Макс (Макушинский) - страница 76

И вот теперь мы были, действительно, здесь — пускай сейчас — здесь.

— А кстати, почему ты уехал тогда… так внезапно?..

— Сам не знаю, — сказал он. — Так… какое-то, вдруг, беспокойство.

А в том доме, где сам я когда-то жил, — всегда и каждое лето, — впервые один и в последний раз в августе, — в этом доме, с его, тоже, верандой, тремя комнатами и тремя, почему-то, порогами в коридоре, соединяющими их, — с еще одной, как будто добавочной, проходной и темной комнатой в глубине, — в этом так знакомом мне доме, как никакой другой дом никогда, конечно, не будет и не может мне быть знаком, — в доме этом жили теперь — и до сих пор живут, наверное, — некие… нет, в общем, незнакомые мне, вполне чужие мне люди.
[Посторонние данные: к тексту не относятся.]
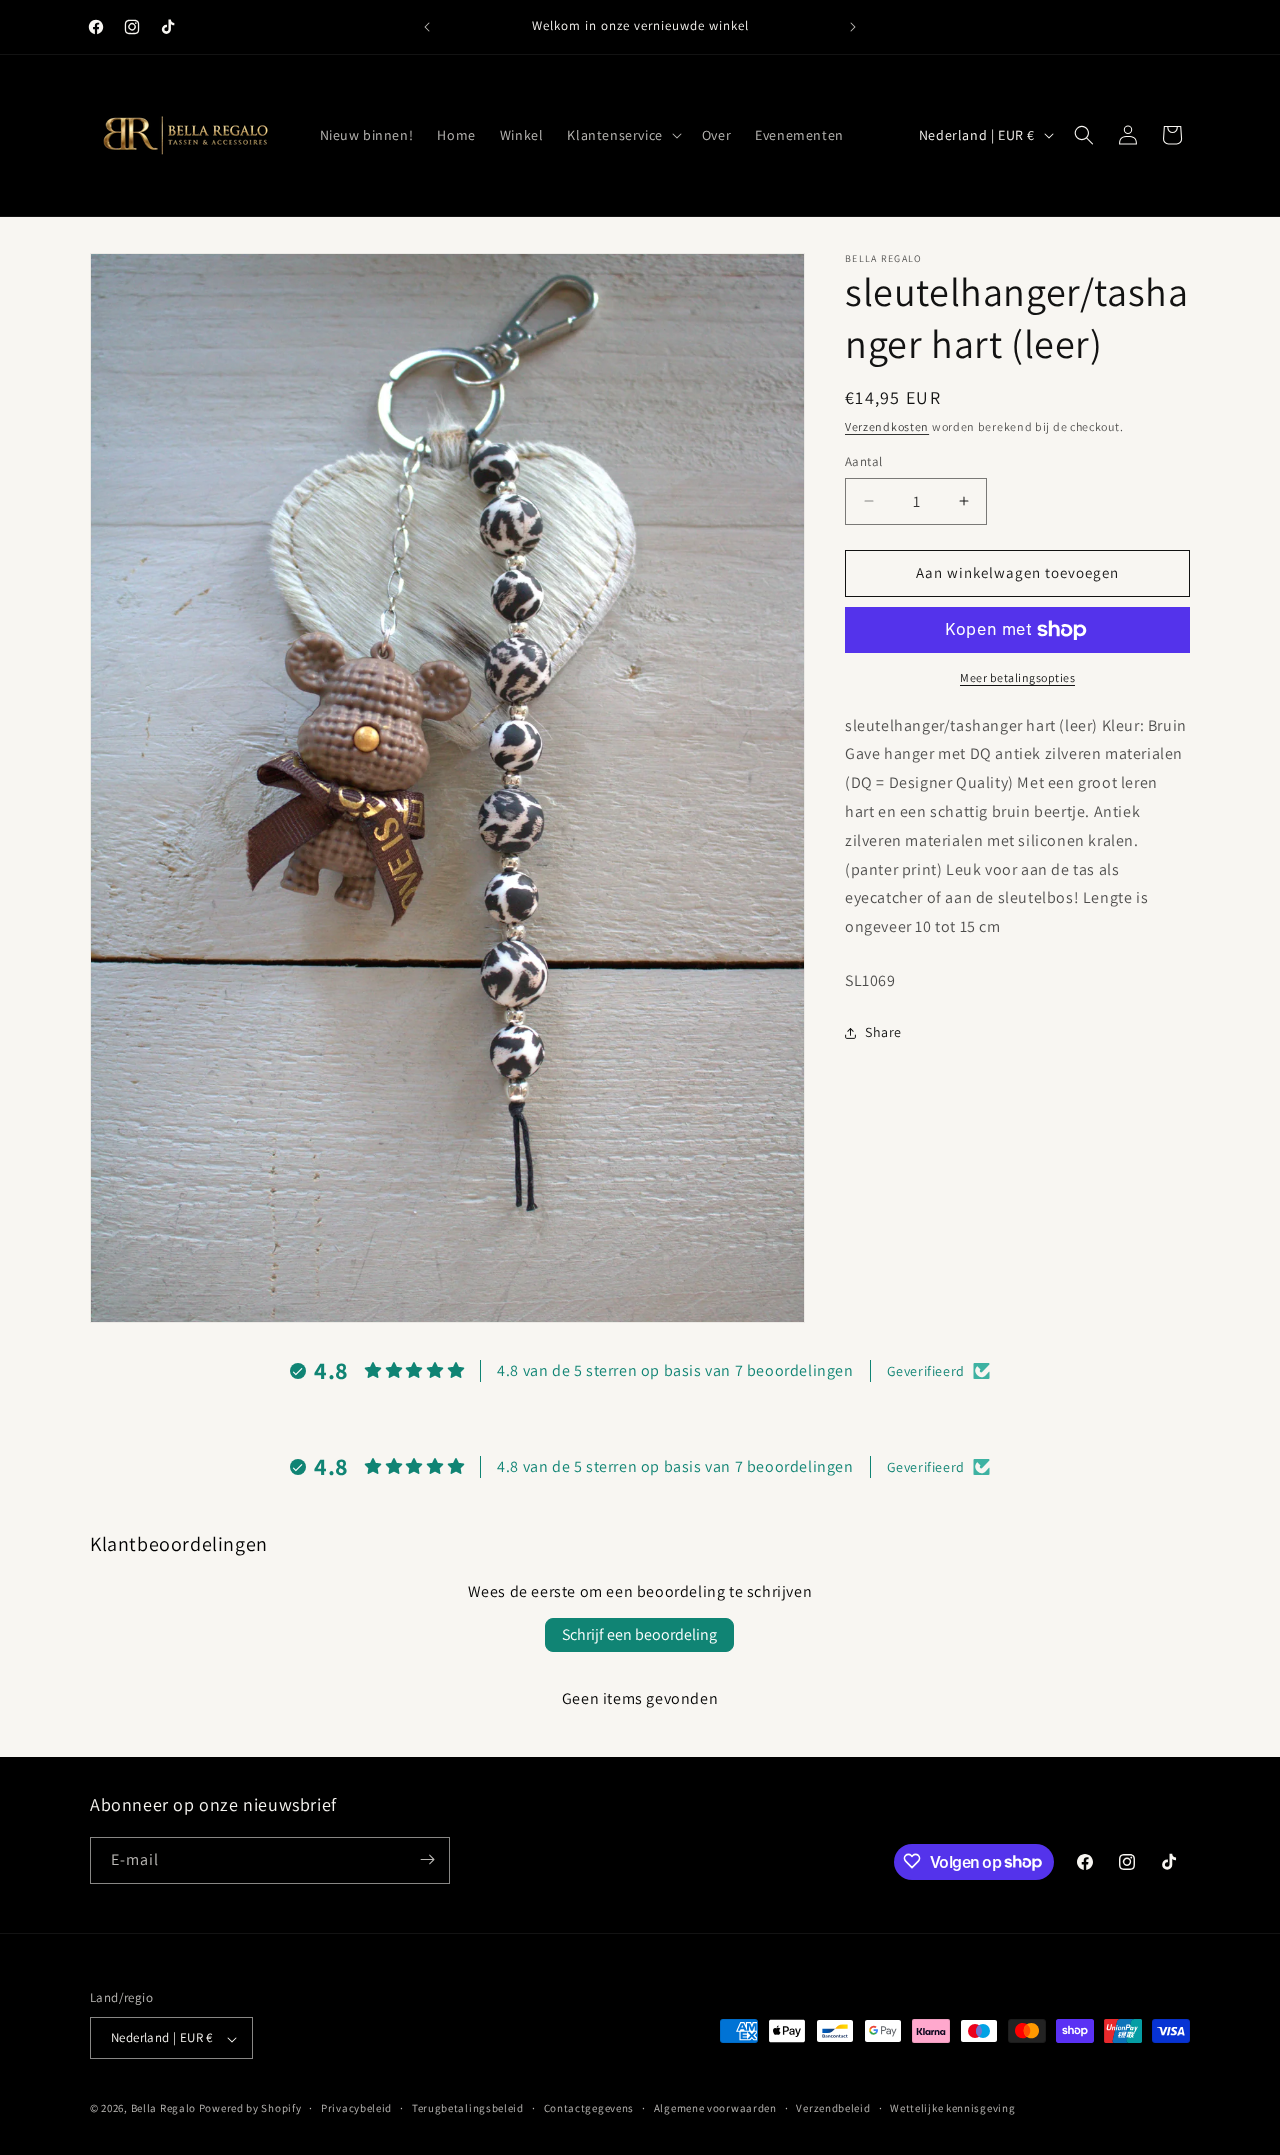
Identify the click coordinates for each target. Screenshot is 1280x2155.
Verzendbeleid (833, 2108)
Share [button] (883, 1032)
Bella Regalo (163, 2109)
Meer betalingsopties (1017, 677)
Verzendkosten (887, 426)
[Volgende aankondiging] (853, 27)
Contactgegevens (589, 2108)
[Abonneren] (427, 1859)
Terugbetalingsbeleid (468, 2108)
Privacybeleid (356, 2108)
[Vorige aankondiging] (427, 27)
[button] (622, 135)
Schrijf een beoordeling (639, 1634)
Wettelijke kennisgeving (952, 2108)
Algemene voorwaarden (715, 2108)
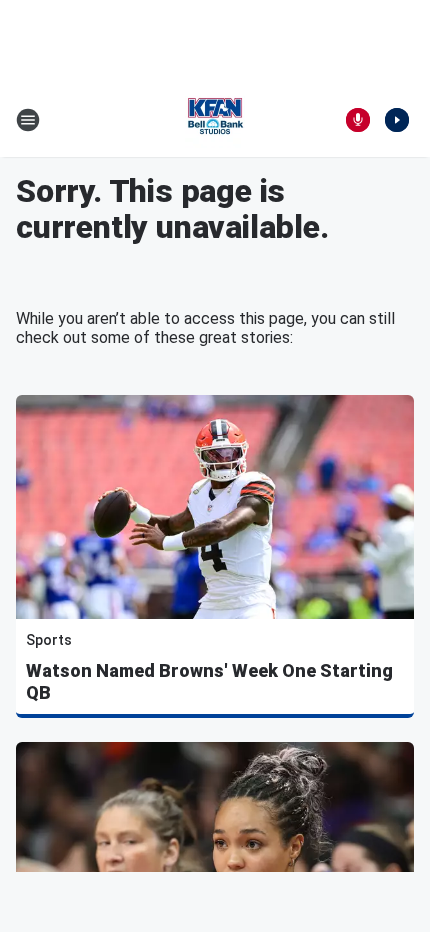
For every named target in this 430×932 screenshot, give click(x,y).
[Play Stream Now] (397, 120)
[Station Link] (215, 120)
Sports (49, 640)
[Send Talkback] (358, 120)
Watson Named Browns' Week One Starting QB (209, 681)
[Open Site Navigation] (28, 120)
И они действительно жили там, дорожки были расчищены, солнце сверкало в окнах.

И уже как будто сдвинулось что-то, заколебалось и вышло из равновесия: кажется, ели у забора, те самые, на которые я смотрел когда-то, утром и вечером — как будто впервые и в последний раз в августе — расступились и поредели немного: и даже снег, лежавший на них теперь, не в силах был соединить их в тот прежний, сплошной ряд, почти без просветов.
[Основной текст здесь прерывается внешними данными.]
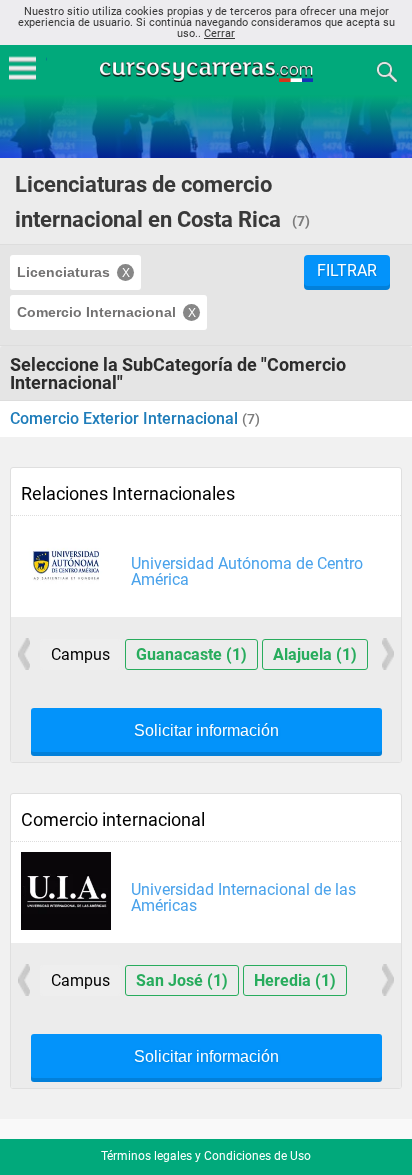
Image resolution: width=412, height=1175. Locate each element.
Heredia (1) (295, 980)
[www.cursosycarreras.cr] (208, 70)
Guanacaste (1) (191, 654)
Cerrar (219, 33)
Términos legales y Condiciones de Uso (206, 1156)
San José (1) (182, 980)
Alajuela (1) (315, 654)
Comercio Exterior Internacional (126, 418)
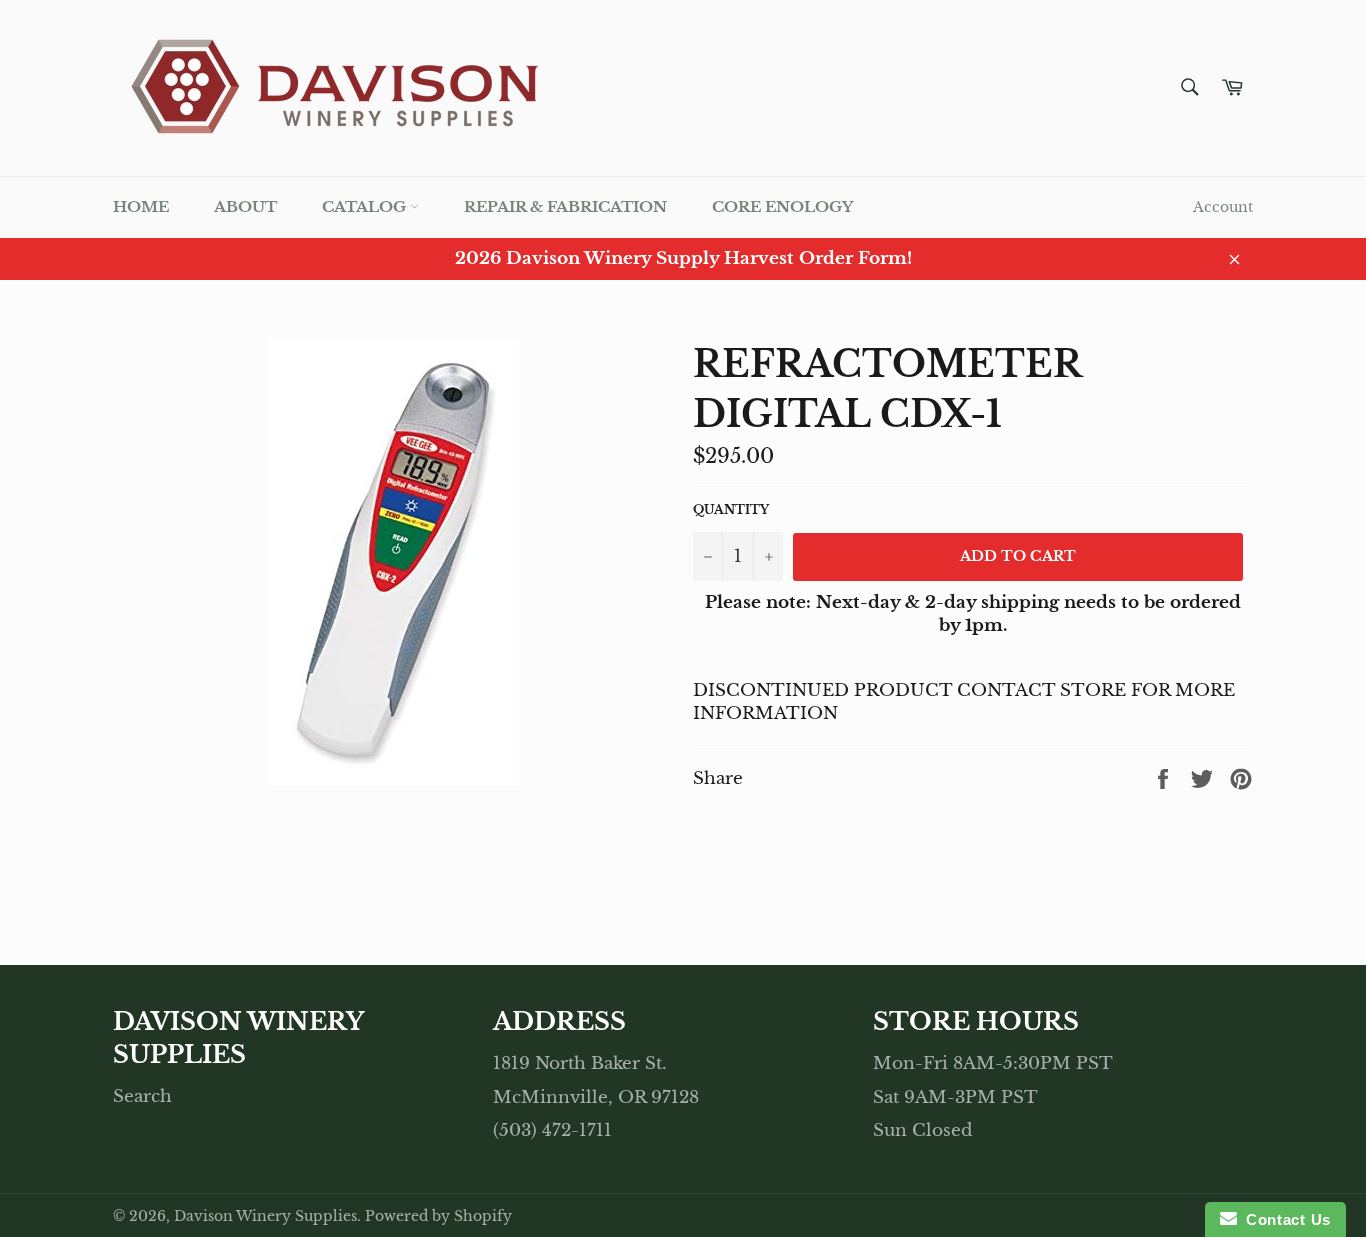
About (245, 206)
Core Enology (782, 206)
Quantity (731, 509)
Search (142, 1096)
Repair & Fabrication (565, 206)
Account (1223, 207)
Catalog (366, 206)
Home (141, 206)
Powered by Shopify (438, 1216)
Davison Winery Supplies (265, 1216)
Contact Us (1284, 1219)
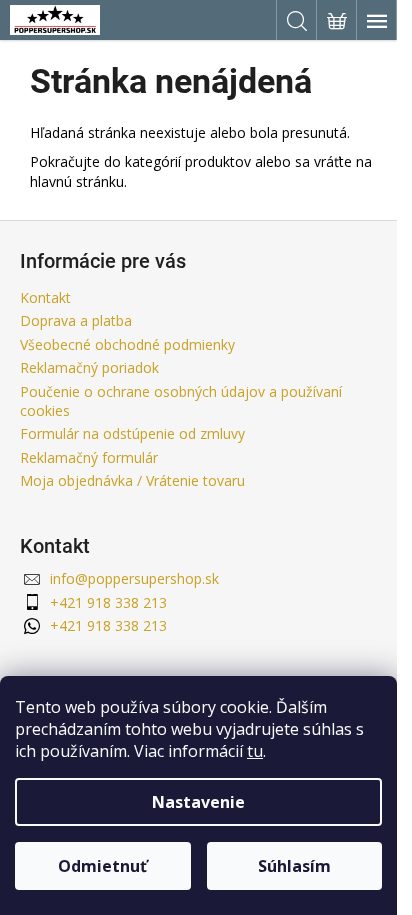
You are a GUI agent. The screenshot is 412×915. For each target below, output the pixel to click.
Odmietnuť (102, 866)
— Странно, странно, не правда ли?..

Мы вошли в лес; все исчезло.

Совсем узкой, едва различимой, почти нехоженой была здесь тропинка… и терялась, и вновь возникала, и пересекала, вдруг, проложенную кем-то лыжню, и совпадала с нею, и снова от нее отделялась.

И когда исчезли из виду дома, исчезли крыши, исчезли заборы, лес, обступив нас, запахнулся за нами; и вот: поляна, прогалина; вот: осины, орешник; и ветки, и веточки, обведенные, разумеется, снегом; и солнце, терявшееся в их бесконечно-сложном сплетении; пушистой, уже чуть-чуть красноватой каймою оттенявшее их рисунок; и: тот же зов, тот же оклик, тот же, конечно, призыв… несмолкающий; безмолвие; неподвижность.

И я снова думал, глядя вокруг, об ответе… о каком-то, так думал я, может быть, совсем ином, еще невозможном, единственно-возможном, думал я, возвращении… движении во времени, круженье в пространстве.

И мы шли все дальше, все дальше; и вот: еще поляна, другая прогалина; и через поляну, вдали: дерево, дуб, с раздвоенным внизу стволом; совсем черный на белом снегу; совсем черный в прозрачной синеве неба; и просека, и снова тропинка; и еловый лес, и сосновый; и все это, все это… а все это тоже было, конечно, вот сейчас, само по себе… все это, с того августа не виденное ни разу… все это уводило, конечно, куда-то еще дальше, к каким-то, уже совсем сказочным, призрачным, невообразимым более зимам, в их середину, их средоточие.